HAS Parti’yi AKP içinde eritme projesi aslında revize edilmiş planın amacıdır, ilk planın Saadet Partisi’ne ilişkin yapıldığı gelişmelere bakıldığında görülmektedir. Kurtulmuş’un kadim dostu Bekaroğlu, hem dün hem bugün yanılmıştır. Dün Erbakan, aslında AKP’nin tezgahını bozmuştur, bugün ise Bekaroğlu ikinci kazığını yemiştir. Kısacası Tayyip Erdoğan, ajanı Numan Kurulmuş aracılığıyla eski partisi Saadet’i ilga etme planını uygulayamayınca, aynı plan HAS Parti’ye uygulanmıştır.
Kurtulmuş’un yeni misyonu
Tayyip’le görüştükten sonraki ilk açıklaması yine çok manidar!

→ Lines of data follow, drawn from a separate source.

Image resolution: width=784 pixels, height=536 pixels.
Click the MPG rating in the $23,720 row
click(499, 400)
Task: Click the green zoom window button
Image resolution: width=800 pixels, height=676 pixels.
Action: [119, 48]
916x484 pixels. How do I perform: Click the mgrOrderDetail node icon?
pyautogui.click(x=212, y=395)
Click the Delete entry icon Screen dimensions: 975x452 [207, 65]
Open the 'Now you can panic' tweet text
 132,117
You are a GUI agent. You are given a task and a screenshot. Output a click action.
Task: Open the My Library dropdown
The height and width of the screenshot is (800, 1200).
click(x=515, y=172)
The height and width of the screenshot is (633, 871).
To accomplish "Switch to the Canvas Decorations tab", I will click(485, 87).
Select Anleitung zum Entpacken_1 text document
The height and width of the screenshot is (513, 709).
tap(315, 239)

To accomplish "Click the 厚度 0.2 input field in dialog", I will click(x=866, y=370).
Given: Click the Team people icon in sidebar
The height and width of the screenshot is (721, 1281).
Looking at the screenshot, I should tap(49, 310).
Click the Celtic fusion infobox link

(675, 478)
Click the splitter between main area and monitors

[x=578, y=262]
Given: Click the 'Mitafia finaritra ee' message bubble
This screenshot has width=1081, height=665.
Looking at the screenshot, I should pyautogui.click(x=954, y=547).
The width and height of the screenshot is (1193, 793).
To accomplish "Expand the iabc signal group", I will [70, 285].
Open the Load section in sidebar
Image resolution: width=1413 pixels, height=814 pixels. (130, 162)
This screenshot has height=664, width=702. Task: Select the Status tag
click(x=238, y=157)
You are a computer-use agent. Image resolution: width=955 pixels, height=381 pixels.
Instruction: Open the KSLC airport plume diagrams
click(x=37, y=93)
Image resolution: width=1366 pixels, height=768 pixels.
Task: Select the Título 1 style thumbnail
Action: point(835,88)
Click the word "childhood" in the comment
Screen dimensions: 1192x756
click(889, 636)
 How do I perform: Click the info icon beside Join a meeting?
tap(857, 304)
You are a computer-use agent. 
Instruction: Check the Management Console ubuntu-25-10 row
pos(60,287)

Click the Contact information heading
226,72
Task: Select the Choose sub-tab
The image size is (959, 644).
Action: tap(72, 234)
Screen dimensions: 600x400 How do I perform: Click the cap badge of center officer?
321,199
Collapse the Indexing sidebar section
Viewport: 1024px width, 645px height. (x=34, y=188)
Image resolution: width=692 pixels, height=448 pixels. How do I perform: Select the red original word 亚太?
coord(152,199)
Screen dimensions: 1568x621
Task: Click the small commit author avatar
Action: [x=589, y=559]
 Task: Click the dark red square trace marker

Kurtulmuş, aldıkları son bilgilere göre de “Esed” yönetiminin elindeki etkili kimyasal silahları halka karşı kullanabileceğini ifade ederek, “Esed yönetimi, elindeki kimyasal silahları halkına karşı kullanmak üzeredir. Uluslararası camia bir an önce adım atmalıdır” diye konuştu.
İlginçtir, kimyasal silah tehdidini Tayyip bile daha önce dile getirmemişti.
Bundan sonra ne olur?
*Numan Kurtulmuş, her ne kadar iyi bir Yıldırım Akbulut olacağını kanıtlamış olsa da herhangi bir “sağlıklı” partinin bu şahsı genel başkan olarak kabul edebilmesi imkansızdır.
*İslamcılar içinde nifak ve güvensizlik tohumlarına bir yenisi eklenmiştir. Kısa dönem içindeki her ayrıksı girişim “şüphe” ile karşılanacaktır.
*Fethullah Gülen Cemaatinin blöf olarak kullanacağı siyasal tercihlerden biri eksilmiştir. Bilindiği gibi cemaat, bir parti kurmaktansa var olan partiler arasından tercihte bulunmaktadır, böylece her durumda “kazançlı” çıkmaya çalışmaktadır. Yapabileceği tercihi diğerlerine karşı bir koz olarak ileri sürmesi de pazarlık gücünü arttırmakta idi. CHP’nin bile desteklenebileceği tercihi (blöfü) konuşulduğu bir yerde HAS Parti’nin siyasal alandan silinişi bir eksiklik olarak değerlendirilecektir.
*Tayyip’in kârını hesaplamaya gerek var mı?